*WORK TO BE COMPLETED*: Write out exactly the lines from the one that contains "The height and" down to the last line of the material below, keeping both ends and omitting pictures.
═════ EXTRACTED RECORDS
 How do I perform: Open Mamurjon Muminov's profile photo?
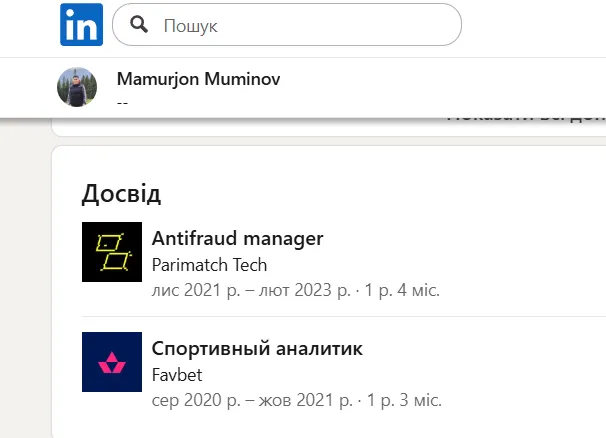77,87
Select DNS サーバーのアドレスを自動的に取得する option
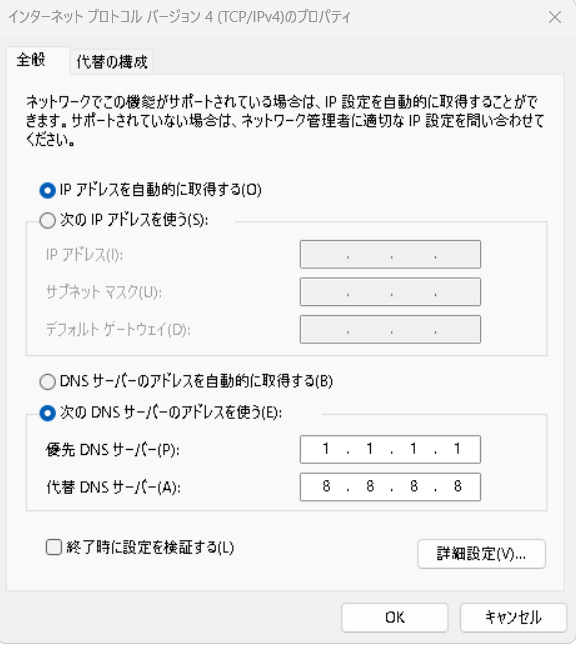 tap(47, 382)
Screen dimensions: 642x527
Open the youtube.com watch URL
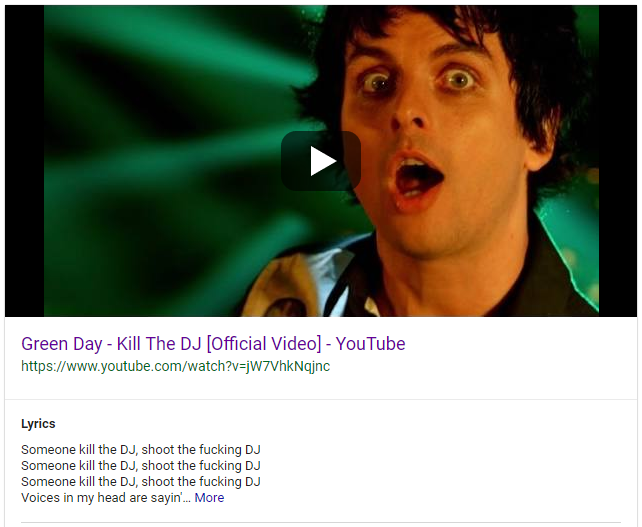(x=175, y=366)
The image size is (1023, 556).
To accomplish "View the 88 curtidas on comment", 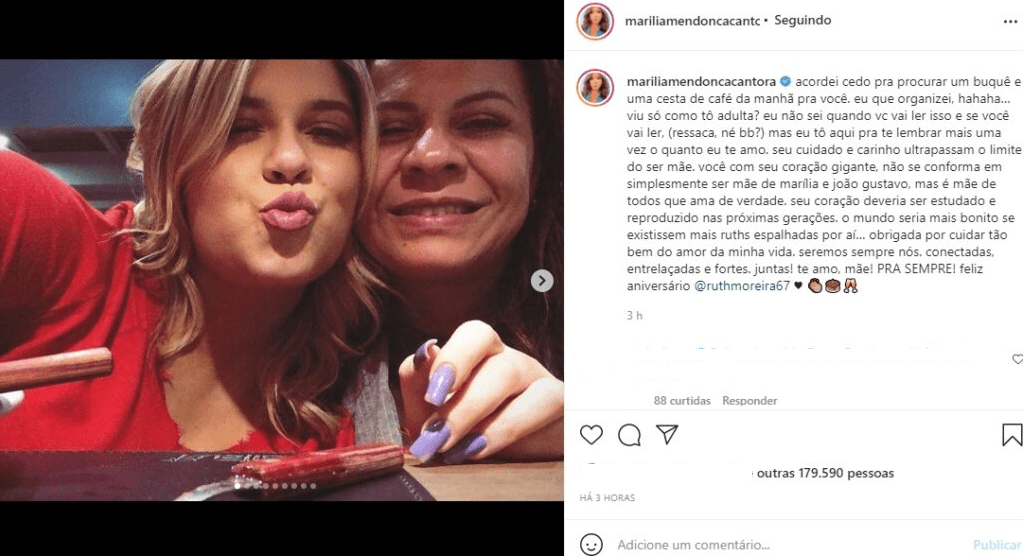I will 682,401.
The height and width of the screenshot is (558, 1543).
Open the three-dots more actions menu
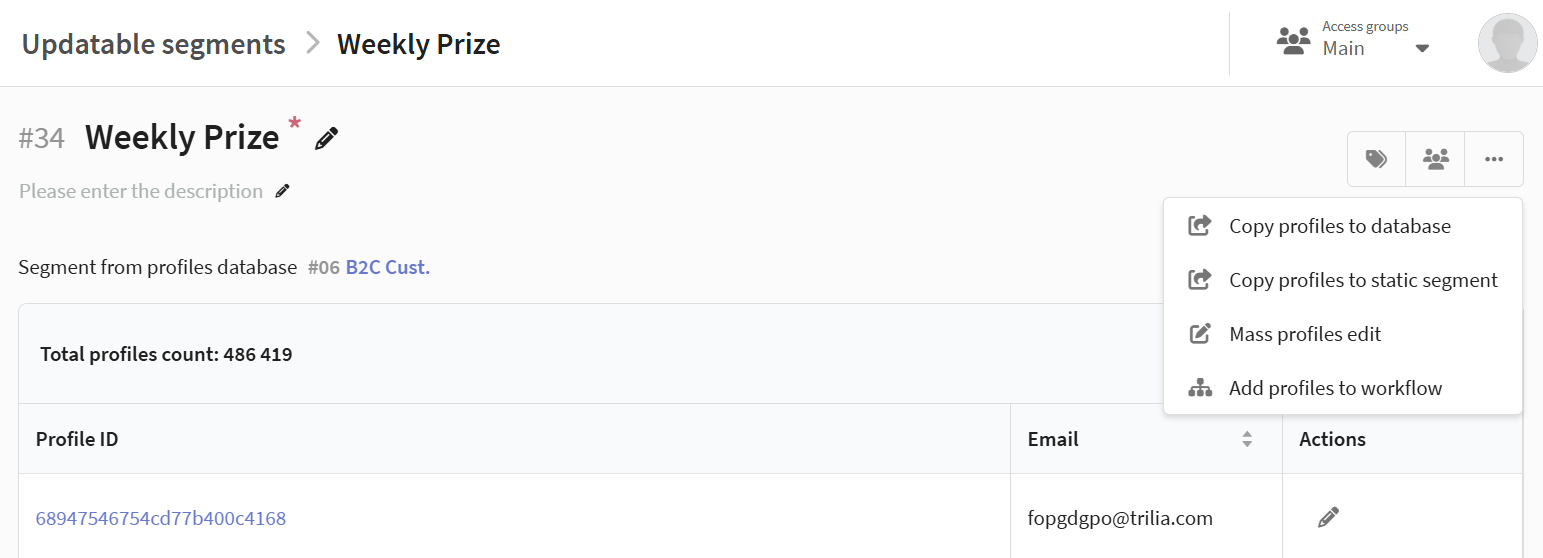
══════════
*RESULT*:
The height and width of the screenshot is (558, 1543).
Open the three-dots more actions menu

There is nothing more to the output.